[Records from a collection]
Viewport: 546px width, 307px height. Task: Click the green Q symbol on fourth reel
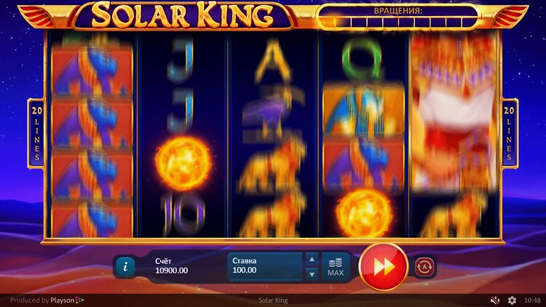coord(362,63)
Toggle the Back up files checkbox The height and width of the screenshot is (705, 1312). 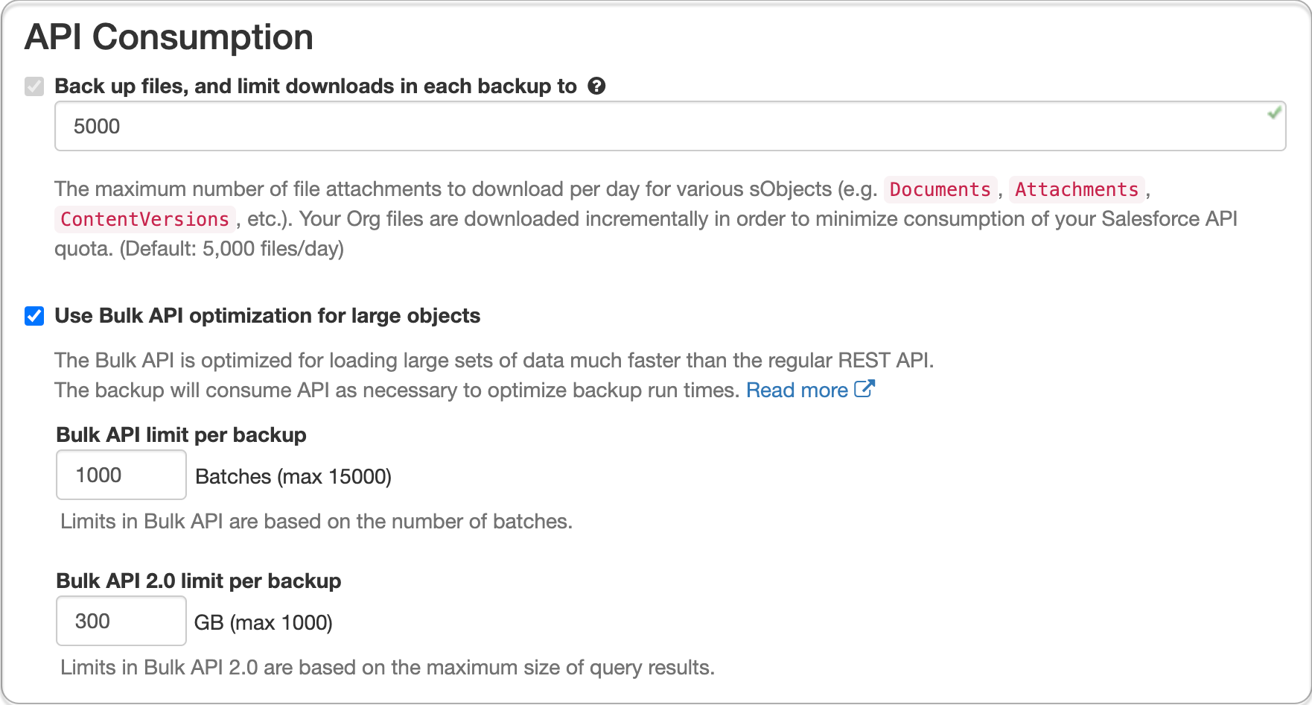coord(34,87)
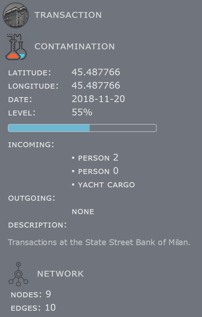The image size is (202, 317).
Task: Open the Contamination section heading
Action: coord(74,47)
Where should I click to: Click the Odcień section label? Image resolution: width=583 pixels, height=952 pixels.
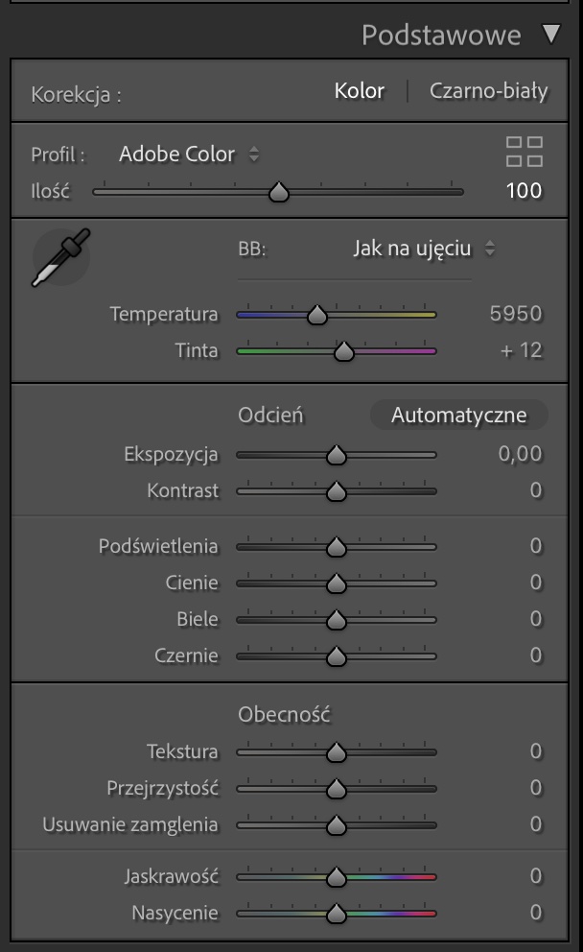pyautogui.click(x=270, y=416)
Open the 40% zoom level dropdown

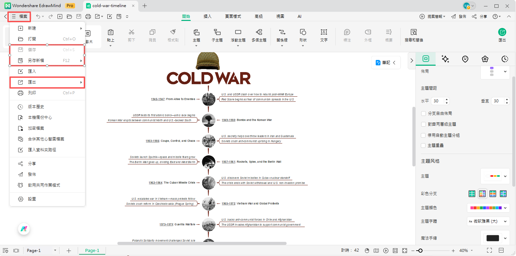(x=466, y=251)
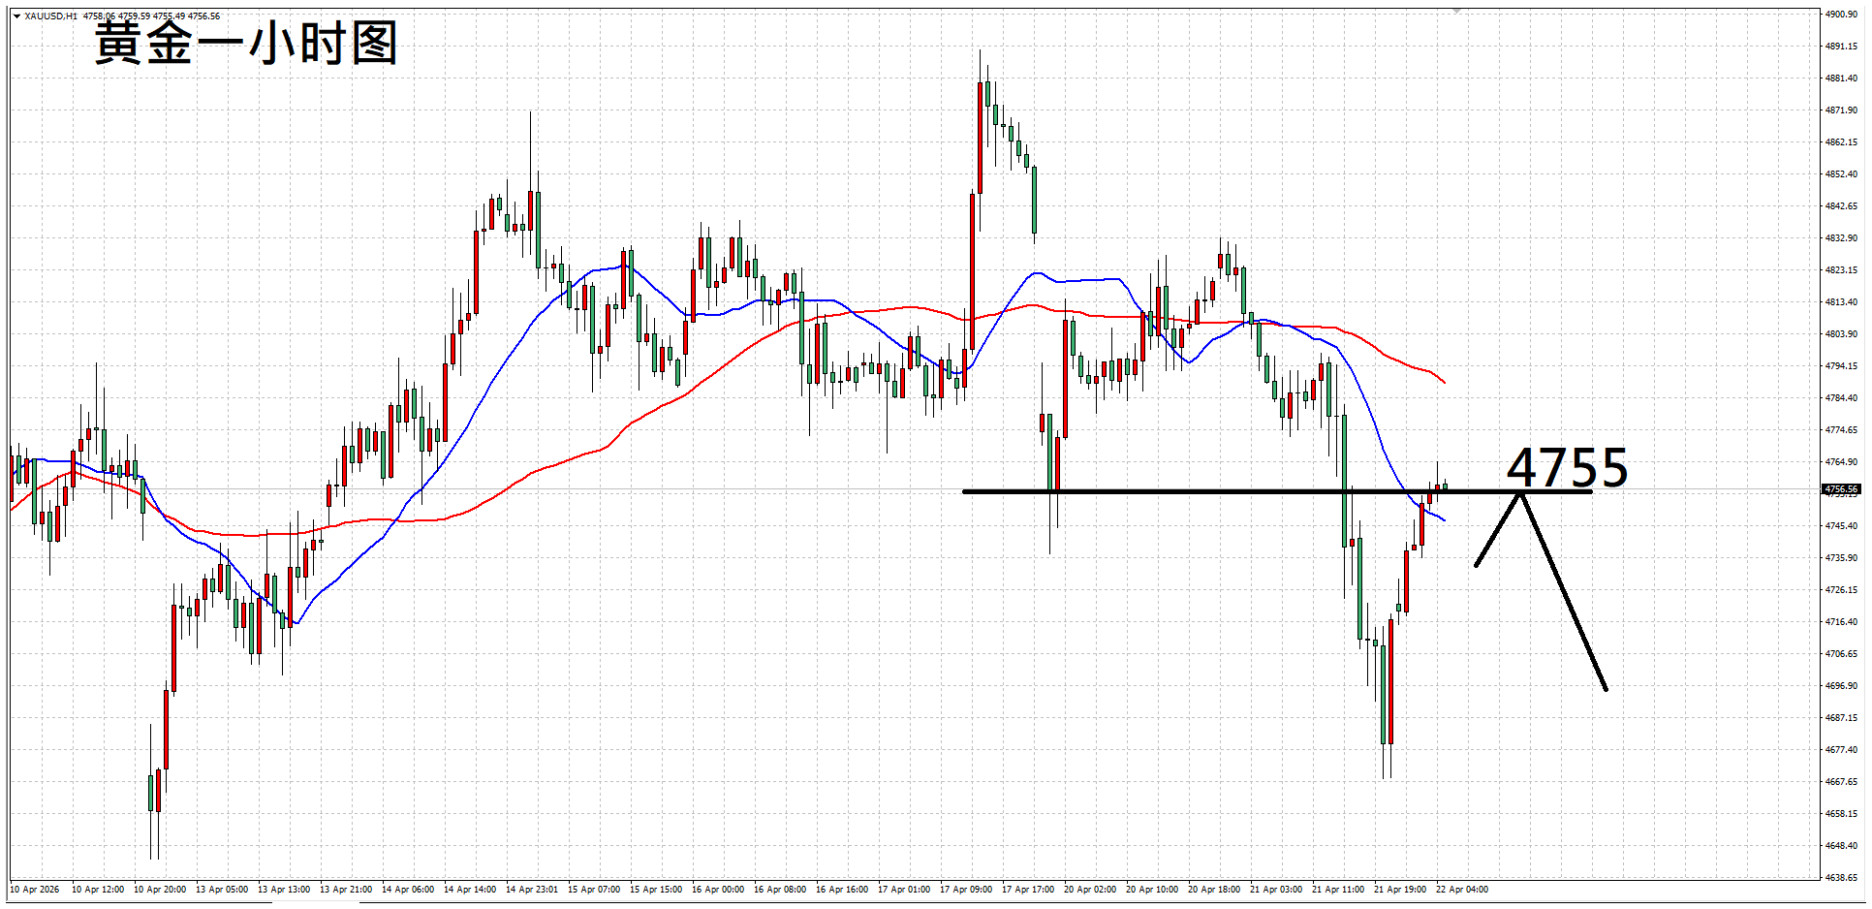
Task: Click the dropdown arrow beside XAUUSD,H1
Action: pos(16,16)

**Task goal:** Please render the records as a Markdown table with the columns No. and Line, starting with the line that contains "Where should I" and going on through the end of the records. Skip blank lines and leave the pictures out.

**Output of the exercise:**
| No. | Line |
|---|---|
| 1 | Where should I click to: Click the Odcień section label? Image resolution: width=583 pixels, height=952 pixels. |
| 2 | pyautogui.click(x=270, y=416) |
| 3 | Open the 40% zoom level dropdown |
| 4 | (x=466, y=251) |
| 5 | Task: Click the dropdown arrow beside XAUUSD,H1 |
| 6 | Action: pos(16,16) |